In [None]:
# Manual Binning Classes Demonstration

This notebook demonstrates the usage of the two new manual binning classes: `ManualIntervalBinning` and `ManualFlexibleBinning`.

## Import necessary libraries

import numpy as np
import pandas as pd
from binning.methods import ManualIntervalBinning, ManualFlexibleBinning

# Set random seed for reproducibility
np.random.seed(42)

## 1. ManualIntervalBinning

### 1.1 Basic Usage

The `ManualIntervalBinning` class allows you to specify exact bin edges for each feature. This ensures consistent binning across different datasets.
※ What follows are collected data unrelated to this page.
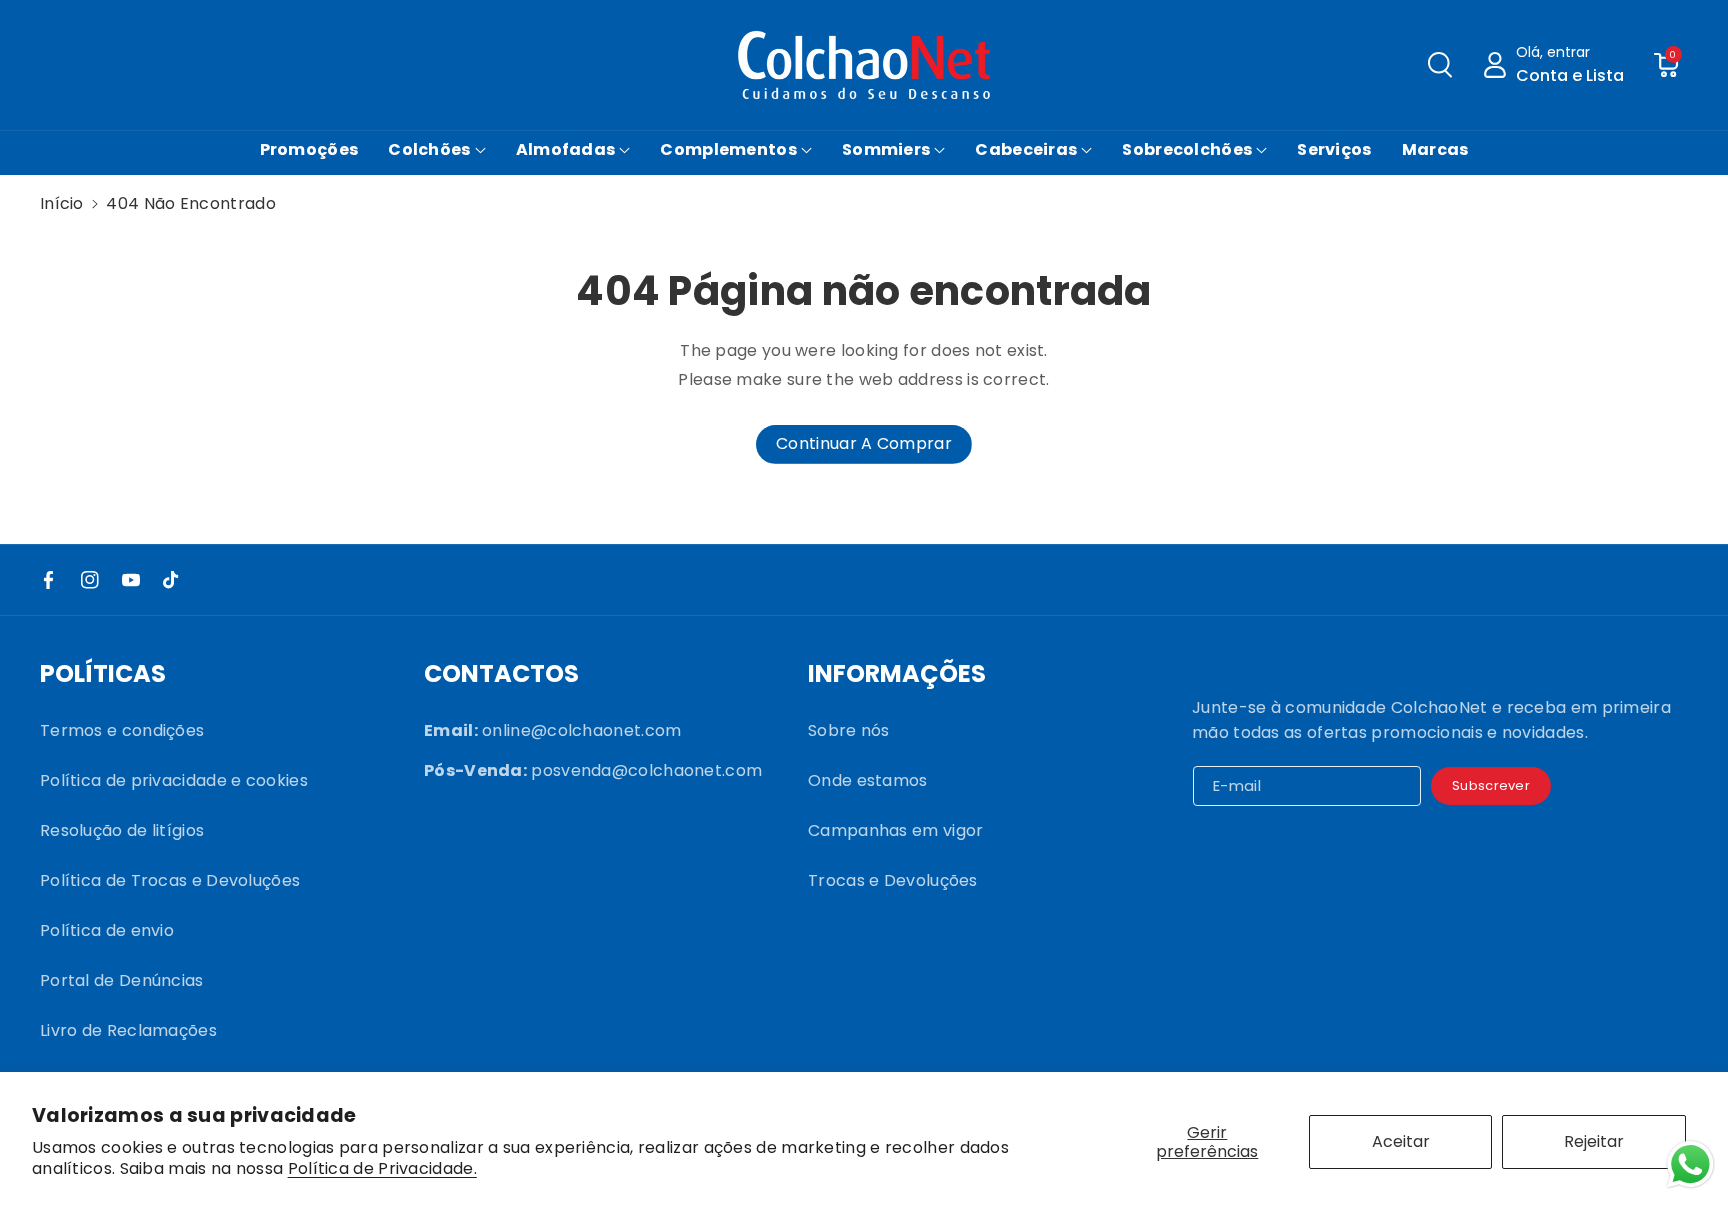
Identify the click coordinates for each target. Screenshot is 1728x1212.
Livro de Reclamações (128, 1030)
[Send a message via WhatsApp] (1690, 1164)
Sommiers (886, 149)
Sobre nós (849, 730)
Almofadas (566, 149)
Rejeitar (1594, 1141)
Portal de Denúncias (122, 980)
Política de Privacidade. (382, 1169)
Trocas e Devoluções (893, 880)
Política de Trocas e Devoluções (170, 880)
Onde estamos (868, 780)
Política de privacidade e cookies (174, 780)
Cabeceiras (1026, 149)
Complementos (728, 149)
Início (62, 203)
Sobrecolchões (1187, 149)
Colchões (429, 149)
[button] (1440, 65)
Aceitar (1401, 1141)
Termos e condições (122, 730)
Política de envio (107, 930)
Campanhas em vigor (895, 830)
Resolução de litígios (122, 830)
# Define custom bin edges for different features
edges = {
    0: [0, 18, 35, 50, 65, 100],    # Age groups: child, young adult, adult, middle-aged, senior
    1: [0, 30000, 60000, 100000],   # Income brackets: low, medium, high
    2: [0, 60, 80, 90, 100]         # Score ranges: fail, pass, good, excellent
}

# Create the binning transformer
interval_binner = ManualIntervalBinning(bin_edges=edges)

# Create sample data
X = np.array([
    [25, 45000, 85],   # Young adult, medium income, good score
    [45, 75000, 92],   # Adult, high income, excellent score  
    [70, 25000, 55],   # Senior, low income, fail score
    [30, 55000, 78],   # Adult, medium income, pass score
    [15, 0, 95]        # Child, no income, excellent score
])

print("Original data:")
print(X)

# Fit and transform the data
X_binned = interval_binner.fit_transform(X)
print(f"\nBinned data:")
print(X_binned)

print(f"\nBin edges:")
for col, edges_list in interval_binner.bin_edges.items():
    print(f"  Column {col}: {edges_list}")

### 1.2 DataFrame Support with Named Columns

# Create DataFrame with meaningful column names
df = pd.DataFrame({
    'age': [25, 45, 70, 30, 15],
    'income': [45000, 75000, 25000, 55000, 0],
    'score': [85, 92, 55, 78, 95]
})

# Define edges using column names
named_edges = {
    'age': [0, 18, 35, 50, 65, 100],
    'income': [0, 30000, 60000, 100000],
    'score': [0, 60, 80, 90, 100]
}

# Create binner that preserves DataFrame format
df_binner = ManualIntervalBinning(
    bin_edges=named_edges, 
    preserve_dataframe=True
)

df_binned = df_binner.fit_transform(df)
print(f"\nOriginal DataFrame:")
print(df)
print(f"\nBinned DataFrame:")
print(df_binned)

### 1.3 Custom Representatives

You can specify custom representative values for each bin, useful for inverse transformations.

# Define custom representatives (e.g., midpoints or meaningful values)
custom_reps = {
    'age': [9, 26.5, 42.5, 57.5, 82.5],      # Midpoints of age groups
    'income': [15000, 45000, 80000],           # Representative incomes
    'score': [30, 70, 85, 95]                 # Representative scores
}

custom_binner = ManualIntervalBinning(
    bin_edges=named_edges,
    bin_representatives=custom_reps
)

custom_binner.fit(df)
print(f"\nCustom representatives:")
for col, reps in custom_binner.bin_representatives.items():
    print(f"  {col}: {reps}")

## 2. ManualFlexibleBinning

### 2.1 Mixed Singleton and Interval Bins

The `ManualFlexibleBinning` class supports both singleton bins (exact value matches) and interval bins (range matches).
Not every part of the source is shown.